Magnetotelluric imaging of a low-enthalpy geothermal system in the Lough Neagh Basin, Northern Ireland

Sedimentary basins in Northern Ireland are increasingly recognised as promising targets for low- to medium-temperature geothermal energy, yet their subsurface architecture and reservoir properties remain poorly constrained. The Lough Neagh Basin exhibits elevated geothermal gradients relative to other regions of Ireland and represents a low-enthalpy, sedimentary-basin geothermal system. The basin is known to contain sedimentary rocks ranging from at least Permian to Upper Cretaceous in age, overlain by thick Paleogene basalts. Within this system, the electrically conductive Triassic Sherwood Sandstone Group is considered the principal geothermal reservoir, although deeper Permian sandstone units may also have reservoir potential.

In this study, we assess the geothermal potential of the Lough Neagh Basin using a broadband magnetotelluric (MT) dataset comprising more than 250 MT stations, including 118 newly acquired stations as part of the GEMINI (Geothermal Energy Momentum on the Island of Ireland) project. MT data were processed to derive impedance tensors and vertical magnetic transfer functions, followed by phase tensor and induction arrow analyses to characterise dimensionality and lateral resistivity variations. Three-dimensional (3-D) MT inversion was then applied to recover the subsurface resistivity structure.

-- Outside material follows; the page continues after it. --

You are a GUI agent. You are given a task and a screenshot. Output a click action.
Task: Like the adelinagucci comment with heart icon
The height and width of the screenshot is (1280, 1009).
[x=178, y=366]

The resulting 3-D resistivity structure reveals laterally extensive low-resistivity zones with a spatially variable upper boundary, typically initiating at depths of ~0.7–1.0 km and extending to ~2–2.5 km beneath a high-resistivity basalt sequence. These zones are interpreted as the Triassic Mercia Mudstone Group–Sherwood Sandstone Group succession with variable thickness, consistent with borehole constraints and regional geological understanding. While MT primarily constrains the geometry of this conductive package, integration with petrophysical measurements from selected rock samples and other geophysical datasets (i.e., gravity and passive seismics) aids discrimination between mudstone- and sandstone-dominated intervals, enabling first-order estimates of reservoir geometry and associated heat capacity within the Lough Neagh Basin geothermal system.